As well as working for LGBTQI rights, she is also an environmental activist, running a kid's environment club and other events for protection of wildlife and jungles (1990 - 1998). In 2001, Flamer-Caldera became the female Asian representative to the executive board of ILGA (the International Lesbian and Gay Association, which is now the International Lesbian, Gay, Bisexual, Trans and Intersex Association). She was then elected co-secretary general in 2003 and was re-elected at the Geneva world conference in 2006.

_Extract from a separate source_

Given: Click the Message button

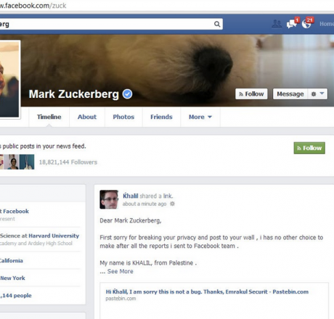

Flamer-Caldera founded EQUAL GROUND, an organization advocating for LGBTIQ rights in Sri Lanka in 2004. She was also a co-founder of the Sri Lankan LBT organization, the Women's Support Group, which was established in 1999 to provide support for lesbian, bisexual and transgender women. In addition she has contributed as an NGO Advisor for Berlin based Hirschfeld Eddy Foundation and the Global Fund for Women.

== Recognition ==
In 2005, Flamer-Caldera received the Utopia Award for LGBT rights activism, which is Asia's leading LGBTI human rights award.
She was also voted the Toronto Pride’s International Grand Marshal for 2007 for her contribution to the promotion of global human rights.

In 2017 she received the Zonta award for Social Impact and in November 2022, she received the APCOM Community Hero award for her work for the LGBTIQ community in Sri Lanka.

In April 2024 she was listed among TIME magazine's 100 Most Influential People of 2024.